* **Quoted passage**
──────

[gnu.misc.discuss] Apple/Microsoft/HP suit is close to dead

gnu@hoptoad.uucp (John Gilmore) (07/30/89)

I got the judge's opinion from last week in the case, and also spent a
few hours browsing the official files in the court clerk's office.
(I'll type in the 17 page opinion and post it when I'm at a better
keyboard.)  In summary, Judge Schwarzer decided that Apple can't sue
Microsoft for copyright infringement on 98% of Windows 2.03 because
Apple licensed Microsoft to use and improve those same "visual
displays" back in Windows 1.0 days.

The remaining 2% is composed of two significant changes that are
in Windows 2.03 but not in Windows 1.0 (which the aforementioned license
covered).  Those are:

    *	Overlapping windows.  W-1.0 used a tiled window manager, 
	and would rearrange the screen so there was never any
	overlap or blank space.  W-2.03 does it the way everybody
	else does it.

    *	Icons are little windows.  W-1.0 had an area at the bottom
	of the screen where if you moved a window there, it would
	iconify, and the icons sat there in a line.  W-2.03 does
	it like SunView, e.g. you use a menu item or accelerator
	to open or close a window, and the window and its icon
	have separate screen positions, both of which can be moved
	anywhere by the user.

Even *I* could prove to the judge that Apple did not invent either of
these two visual displays.  I have no doubt that HP's capable lawyers
(and Microsoft's) can do so.  If Apple didn't invent them, they are not
original and Apple can't copyright them, so Apple can't sue someone for
copyright infringement over them.  So unless something very funny
happens, the case is over.

──────

* **Your tasks**
• a. From the Usenet post about the Apple lawsuit, return the passage starting with "(I'll type in" and going on through "Windows 1.0 days.", copied word for word.
• b. Translate this sentence from the Usenet post about the Apple lawsuit into Spanish: "I have no doubt that HP's capable lawyers (and Microsoft's) can do so."
• c. Extend the Usenet post about the Apple lawsuit with a few more sentences that pick up after its last line.

* **Data shown**

──────

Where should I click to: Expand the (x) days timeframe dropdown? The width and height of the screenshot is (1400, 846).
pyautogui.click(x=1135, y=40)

──────

* **Answers to the exercises**
• a.
(I'll type in the 17 page opinion and post it when I'm at a better
keyboard.)  In summary, Judge Schwarzer decided that Apple can't sue
Microsoft for copyright infringement on 98% of Windows 2.03 because
Apple licensed Microsoft to use and improve those same "visual
displays" back in Windows 1.0 days.

• b. No tengo ninguna duda de que los competentes abogados de HP (y los de Microsoft) pueden hacerlo.

• c.
Microsoft's and HP's briefs filed with the judge continuously point out
how the suit resembles a nuisance suit and how Apple's lawyers
constantly misinterpret the judge's rulings, the clear wording of
contracts, etc in order to distort and prolong it.  I think they have a
good shot at proving nuisance and an attempt at restraint of trade.
They have filed a countersuit with these allegations and are looking
for monetary damages.

This does not directly benefit GNU folks, who would like to see the
question of "can you copyright the user interface of a computer program"
settled (in the negative) by a court.  This court will not settle it,
because if there is no basis for a copyright infringement suit, the
question of whether the copyright itself is valid will not be examined.
But it means that Apple and other assholes will think twice about
pulling this stunt again.

Perhaps we should file an amicus (friend of the court) brief suggesting
that the judge order Apple to refrain from similar nuisance suits?
Thinking twice may not deter the bozos who thought up the suit in the
first place.
-- 
John Gilmore      {sun,pacbell,uunet,pyramid}!hoptoad!gnu      gnu@toad.com
      "And if there's danger don't you try to overlook it,
       Because you knew the job was dangerous when you took it"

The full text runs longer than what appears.